-- WHAT YOU ARE ASKED TO DO --
Scan the records below for the line with "For every named target in this 1470×1935" and the line with "donate (731, 328)". Repeat those two lines and every line between them exactly, and nothing else.

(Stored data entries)
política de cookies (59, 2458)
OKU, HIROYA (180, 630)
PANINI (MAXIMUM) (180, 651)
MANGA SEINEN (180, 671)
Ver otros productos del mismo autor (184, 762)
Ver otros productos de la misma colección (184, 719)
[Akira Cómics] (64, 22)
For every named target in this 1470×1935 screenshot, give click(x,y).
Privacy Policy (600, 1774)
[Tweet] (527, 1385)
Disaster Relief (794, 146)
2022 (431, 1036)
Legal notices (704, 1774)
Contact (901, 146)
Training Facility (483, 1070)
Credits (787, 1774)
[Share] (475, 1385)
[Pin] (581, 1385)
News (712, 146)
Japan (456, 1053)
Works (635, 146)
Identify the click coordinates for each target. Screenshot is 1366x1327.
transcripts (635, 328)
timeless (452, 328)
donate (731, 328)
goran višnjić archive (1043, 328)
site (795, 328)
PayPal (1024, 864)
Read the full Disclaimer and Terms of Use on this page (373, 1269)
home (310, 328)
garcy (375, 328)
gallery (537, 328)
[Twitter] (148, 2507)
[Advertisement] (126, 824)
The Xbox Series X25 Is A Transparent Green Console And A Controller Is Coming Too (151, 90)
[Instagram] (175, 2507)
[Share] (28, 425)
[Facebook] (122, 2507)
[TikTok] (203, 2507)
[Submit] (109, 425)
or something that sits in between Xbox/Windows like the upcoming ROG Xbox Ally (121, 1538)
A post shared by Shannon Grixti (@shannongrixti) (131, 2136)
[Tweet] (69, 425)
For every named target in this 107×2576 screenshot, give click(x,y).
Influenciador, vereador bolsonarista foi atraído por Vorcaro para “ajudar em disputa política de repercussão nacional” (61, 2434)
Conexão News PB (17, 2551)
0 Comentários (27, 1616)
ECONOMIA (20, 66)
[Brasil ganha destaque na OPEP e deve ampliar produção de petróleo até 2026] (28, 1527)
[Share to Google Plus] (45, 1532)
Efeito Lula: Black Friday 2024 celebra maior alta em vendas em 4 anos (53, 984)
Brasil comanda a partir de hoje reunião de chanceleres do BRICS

-- RESPONSE --
For every named target in this 1470×1935 screenshot, give click(x,y).
Privacy Policy (600, 1774)
[Tweet] (527, 1385)
Disaster Relief (794, 146)
2022 (431, 1036)
Legal notices (704, 1774)
Contact (901, 146)
Training Facility (483, 1070)
Credits (787, 1774)
[Share] (475, 1385)
[Pin] (581, 1385)
News (712, 146)
Japan (456, 1053)
Works (635, 146)
Identify the click coordinates for each target. Screenshot is 1366x1327.
transcripts (635, 328)
timeless (452, 328)
donate (731, 328)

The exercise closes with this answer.